Considering TB, mycobacterial antigen perception by TLR2/1 induces VDR and CYP27B1 expression to produce both receptor and active ligand. The VDR-1,25(OH)₂D₃ complex, activates a signalling cascade that induces CAMP to produce hCAP18 [19], which directly inhibits M.tb growth in vitro [19]. Besides direct bactericidal effects of hCAP18 that protects from M.tb, the regulatory effect of liganded VDR [7] on autophagy emphasizes the importance of maintaining adequate serum vitamin D levels (Deficient 25(OH)D₃ < 50 nM; Normal 25(OH)D₃ ≥ 50 nM; Excessive 25(OH)D₃ greater than 125 nM, Institute of Medicine) [15].
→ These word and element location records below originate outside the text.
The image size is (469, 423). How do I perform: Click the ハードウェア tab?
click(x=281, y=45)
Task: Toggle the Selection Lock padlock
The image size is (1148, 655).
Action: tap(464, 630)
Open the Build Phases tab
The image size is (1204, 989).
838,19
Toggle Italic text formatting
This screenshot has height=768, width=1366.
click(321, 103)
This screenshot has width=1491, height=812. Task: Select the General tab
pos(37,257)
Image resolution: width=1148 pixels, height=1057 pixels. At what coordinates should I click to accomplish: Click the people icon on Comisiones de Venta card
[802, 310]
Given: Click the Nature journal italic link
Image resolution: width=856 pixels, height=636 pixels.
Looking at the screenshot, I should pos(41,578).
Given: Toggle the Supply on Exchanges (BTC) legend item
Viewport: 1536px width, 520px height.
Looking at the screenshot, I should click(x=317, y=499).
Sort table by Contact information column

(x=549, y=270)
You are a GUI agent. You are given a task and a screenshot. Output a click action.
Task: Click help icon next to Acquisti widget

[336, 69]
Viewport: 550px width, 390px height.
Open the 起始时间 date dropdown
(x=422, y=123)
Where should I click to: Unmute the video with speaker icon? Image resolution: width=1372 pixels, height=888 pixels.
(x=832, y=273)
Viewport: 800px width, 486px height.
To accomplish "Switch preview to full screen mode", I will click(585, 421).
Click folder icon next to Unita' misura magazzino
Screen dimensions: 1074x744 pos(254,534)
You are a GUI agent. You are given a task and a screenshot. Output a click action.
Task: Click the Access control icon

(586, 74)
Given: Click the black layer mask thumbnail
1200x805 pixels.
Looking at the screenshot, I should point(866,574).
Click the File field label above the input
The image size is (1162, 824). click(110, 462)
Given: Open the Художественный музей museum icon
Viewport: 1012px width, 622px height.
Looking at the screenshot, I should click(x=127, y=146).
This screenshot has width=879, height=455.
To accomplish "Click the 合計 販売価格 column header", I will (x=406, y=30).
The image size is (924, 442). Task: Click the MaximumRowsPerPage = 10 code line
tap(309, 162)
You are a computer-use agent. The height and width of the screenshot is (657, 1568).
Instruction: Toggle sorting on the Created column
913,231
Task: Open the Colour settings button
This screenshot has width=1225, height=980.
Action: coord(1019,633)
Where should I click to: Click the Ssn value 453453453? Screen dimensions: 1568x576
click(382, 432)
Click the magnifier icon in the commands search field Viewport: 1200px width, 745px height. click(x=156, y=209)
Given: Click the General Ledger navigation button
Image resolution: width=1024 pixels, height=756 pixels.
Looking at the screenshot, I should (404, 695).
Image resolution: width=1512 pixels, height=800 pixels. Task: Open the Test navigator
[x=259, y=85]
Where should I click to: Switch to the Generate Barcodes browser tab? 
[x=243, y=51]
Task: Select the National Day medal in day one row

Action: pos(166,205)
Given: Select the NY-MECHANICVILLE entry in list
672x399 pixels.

We previously showed that the signalling efficacy of the TLR2/1-VDR pathway is population-specific, influenced by environment (ultraviolet index, UVI), 25(OH)D₃ status, DNA methylation of VDR and SNPs in VDR, TLR1 and TIRAP (toll-interleukin-1 receptor domain-containing adapter protein) [10]. No population-specific data exists regarding vitamin D regulation of autophagy and whether this regulation is influenced by the reported variance in TLR2/1 signalling. We hypothesized that TLR2/1-stimulated autophagy is population-specific, influenced by serum 25(OH)D₃ levels and can be boosted with 1,25(OH)₂D₃ supplementation. We evaluated the effect of in vitro 1,25(OH)₂D₃ supplementation on autophagy, by stimulating monocytes-macrophages from populations of diverse skin types with a TLR2/1 agonist, imitating mycobacterial lipoprotein. TLR2, VDR, hCAP18, Beclin1, LC3-IIB and immune-related Th1, Th2 and Th17 cytokine protein levels, as well as CYP24A1 mRNA level were quantified to determine the efficacy of signal transduction from TLR2/1 stimulation, through vitamin D mediation, to autophagy and the associated inflammatory response. Our findings suggest a population-specific autophagic response that is influenced by 25(OH)D₃ sufficiency.